Set of tasks:
[1] From the article on fall prevention at Ren Ci, list every organization, unit, or team it names.
[2] Translate this sentence from the article on fall prevention at Ren Ci into Spanish: "The effort won the hospital a Special Mention Award at this year’s Singapore Health Quality Service Award, organised by SingHealth."
[3] According to the article on fall prevention at Ren Ci, how much were the badges for the hospital's staff worth?

Text provided section start

Improving safety on a tight budget
SINGAPORE — In 2010, Ren Ci Community Hospital found themselves with a problem on their hands: When left unattended, some of its elderly patients would sustain falls when they tried to move around on their own, sometimes injuring themselves badly.
Ren Ci staff members wearing the Fall Champion badges. The hospital’s fall prevention initiative ensures that patients are never left unattended. Photo: Ren Ci Hospital
SINGAPORE — In 2010, Ren Ci Community Hospital found themselves with a problem on their hands: When left unattended, some of its elderly patients would sustain falls when they tried to move around on their own, sometimes injuring themselves badly.
The hospital promptly set about addressing the problem but, unexpectedly, the solution did not involve expensive camera surveillance systems or sophisticated bed alarms.
Instead, with only S$15 worth of badges for its staff and a change in how staff communicated on looking out for the patients, the hospital reduced the number of falls leading to serious injuries from six reported cases in 2010 to zero last year.
The effort won the hospital a Special Mention Award at this year’s Singapore Health Quality Service Award, organised by SingHealth.
IDENTIFYING THE CAUSE
Ren Ci’s fall rate in 2010 was 1.12 per cent, compared to the “baseline” fall rate of 0.6-0.7 per cent set by the Ministry of Health (MOH) for hospitals.
Alarmed, the hospital’s Clinical Quality Management Unit (CQMU), which looks at how to improve services and patient well-being, put together a Fall Prevention Team.

Text provided section end
Information given section start

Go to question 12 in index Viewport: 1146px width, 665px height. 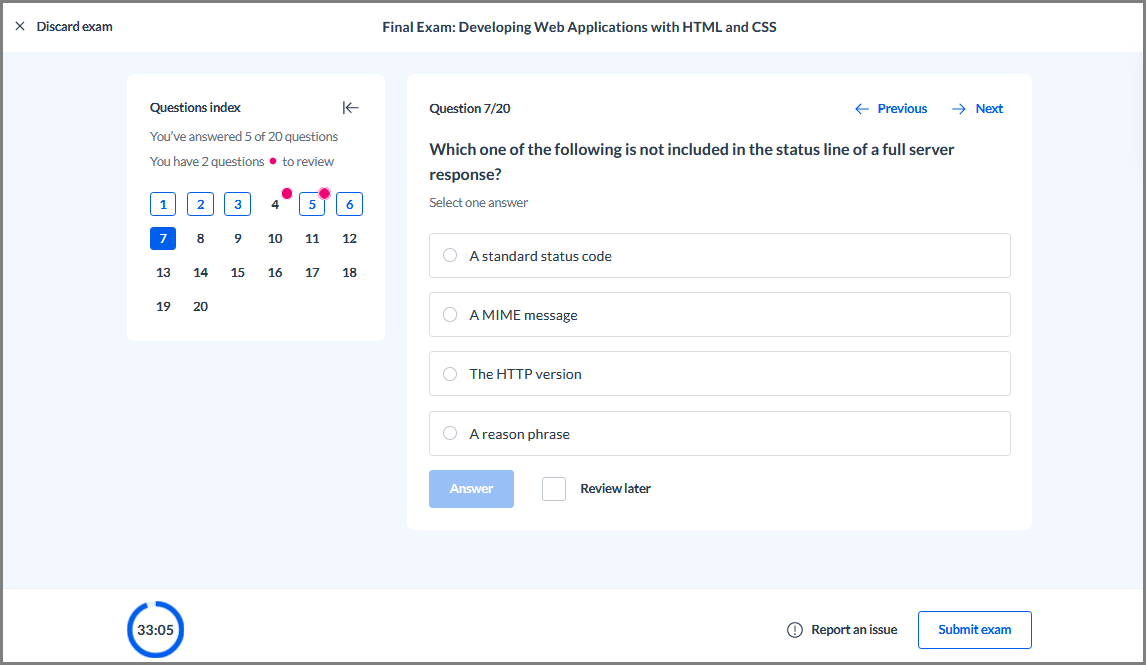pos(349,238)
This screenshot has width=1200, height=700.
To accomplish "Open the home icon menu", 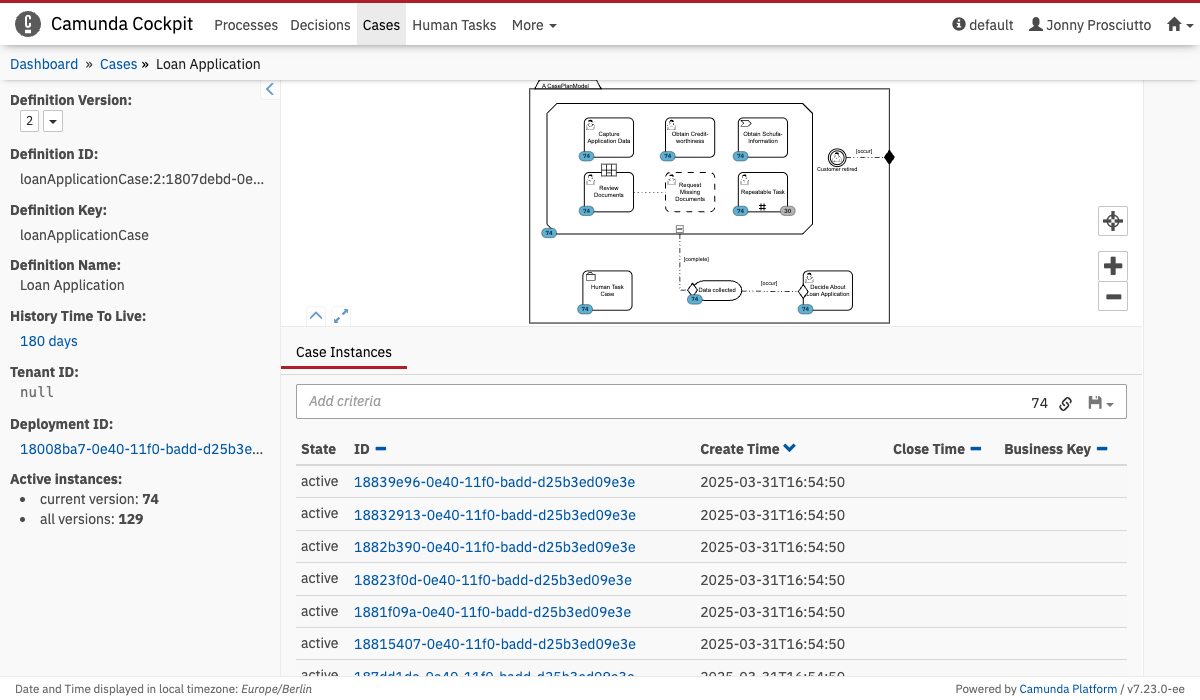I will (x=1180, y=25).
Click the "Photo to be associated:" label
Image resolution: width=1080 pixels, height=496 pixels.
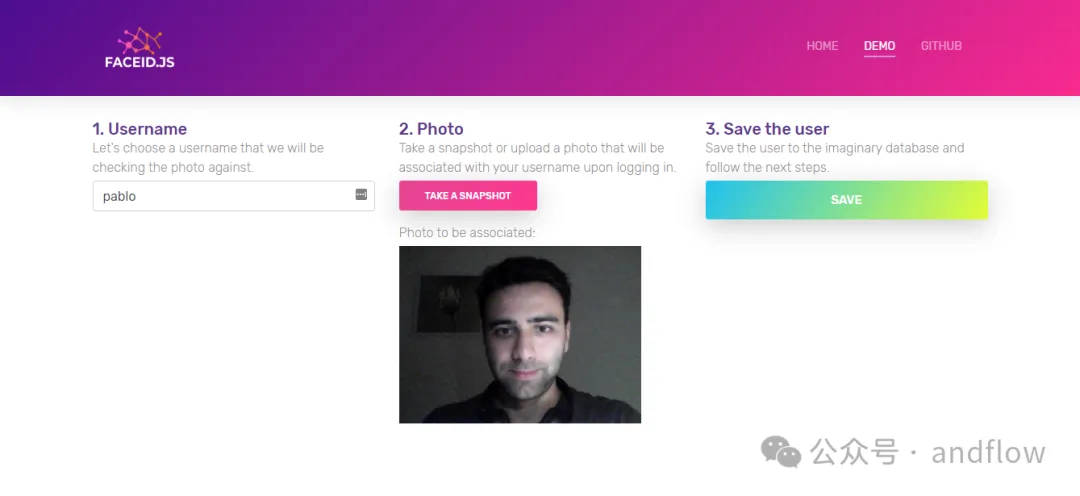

Information given section end

Answers to the tasks:
[1]
Ren Ci Community Hospital
SingHealth
Ministry of Health (MOH)
Clinical Quality Management Unit (CQMU)
Fall Prevention Team

[2] El esfuerzo le valió al hospital un premio de Mención Especial en el Singapore Health Quality Service Award de este año, organizado por SingHealth.

[3] S$15